A likely scenario is the Nets will apply for a Disabled Player Exception worth $5.7 million, worth half his salary, as ESPN’s Bobby Marks noted. The DPE can be used to sign, claim, or trade for a player in the last year of his contract. Brooklyn would need to clear a roster spot.

What’s next for Dinwiddie?

Dinwiddie will undergo surgery next week with an update to come afterward, according to the Nets.

He has a $12.3 million player option for next season. Before his injury, he was one of the top players available in our HoopsHype free-agent rankings. Now, executives are split on whether he’ll exercise his player option or become an unrestricted free agent.

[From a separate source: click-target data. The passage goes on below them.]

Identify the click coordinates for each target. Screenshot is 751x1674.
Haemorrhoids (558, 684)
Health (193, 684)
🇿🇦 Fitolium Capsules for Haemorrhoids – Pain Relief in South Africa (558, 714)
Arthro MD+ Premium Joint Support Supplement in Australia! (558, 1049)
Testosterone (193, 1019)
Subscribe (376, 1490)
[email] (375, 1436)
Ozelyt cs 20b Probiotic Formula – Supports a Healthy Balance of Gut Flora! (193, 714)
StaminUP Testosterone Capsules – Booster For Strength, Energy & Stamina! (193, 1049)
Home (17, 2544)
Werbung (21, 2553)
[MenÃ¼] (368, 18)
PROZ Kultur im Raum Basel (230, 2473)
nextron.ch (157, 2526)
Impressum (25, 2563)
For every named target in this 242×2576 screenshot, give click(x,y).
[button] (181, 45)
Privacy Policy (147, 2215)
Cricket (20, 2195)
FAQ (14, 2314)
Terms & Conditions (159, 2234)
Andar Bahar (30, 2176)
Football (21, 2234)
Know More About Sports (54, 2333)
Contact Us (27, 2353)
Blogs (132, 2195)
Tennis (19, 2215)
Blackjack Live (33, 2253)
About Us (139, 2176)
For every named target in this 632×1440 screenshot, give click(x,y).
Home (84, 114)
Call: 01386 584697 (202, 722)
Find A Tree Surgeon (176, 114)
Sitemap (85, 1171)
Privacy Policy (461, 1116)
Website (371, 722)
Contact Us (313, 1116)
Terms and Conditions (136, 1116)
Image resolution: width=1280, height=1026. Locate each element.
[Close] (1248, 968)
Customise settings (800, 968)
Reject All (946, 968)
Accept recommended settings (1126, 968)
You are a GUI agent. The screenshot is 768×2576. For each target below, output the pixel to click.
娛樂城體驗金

“I think he’ll opt in now unless it’s really just a partial tear and not a standard ACL recovery,” a fourth Eastern Conference executive told HoopsHype. “The playoffs go until July. Can he come back in time for June or July? That gives him five or six months, literally. So if it’s that serious where he’s missing five or six months, tough to see him opting out for free agency, but if he can come back and play, then who knows.”

Another one of the Eastern Conference executives told HoopsHype he believes Dinwiddie will exercise his player option since he’s coming off his second ACL injury. Previously, Dinwiddie tore his left ACL in college at Colorado before entering the draft.

However, there’s also a belief among some executives that a partial ACL tear won’t significantly hurt his stock in a weak free-agent class this summer.

One rival general manager told HoopsHype he expects Dinwiddie to opt out of his contract and hit the market despite his injury. That same sentiment was expressed by a former Western Conference executive as well.

“I don’t think it hurts him overall,” the former Western Conference executive told HoopsHype. “There are a lot of teams with cap space next summer. If Brooklyn does well without him, they might not want him back if he opts out. The injury probably increases the likelihood he opts in slightly, but I doubt he exercises his player option.”

Dinwiddie has proven capable of being a starting-caliber point guard and has worked his way back from an ACL injury before. A $12.3 million salary is below a typical starting guard’s salary in the league.

As Dinwiddie contemplates his free agency future, he can also work on his digital token cryptocurrency project.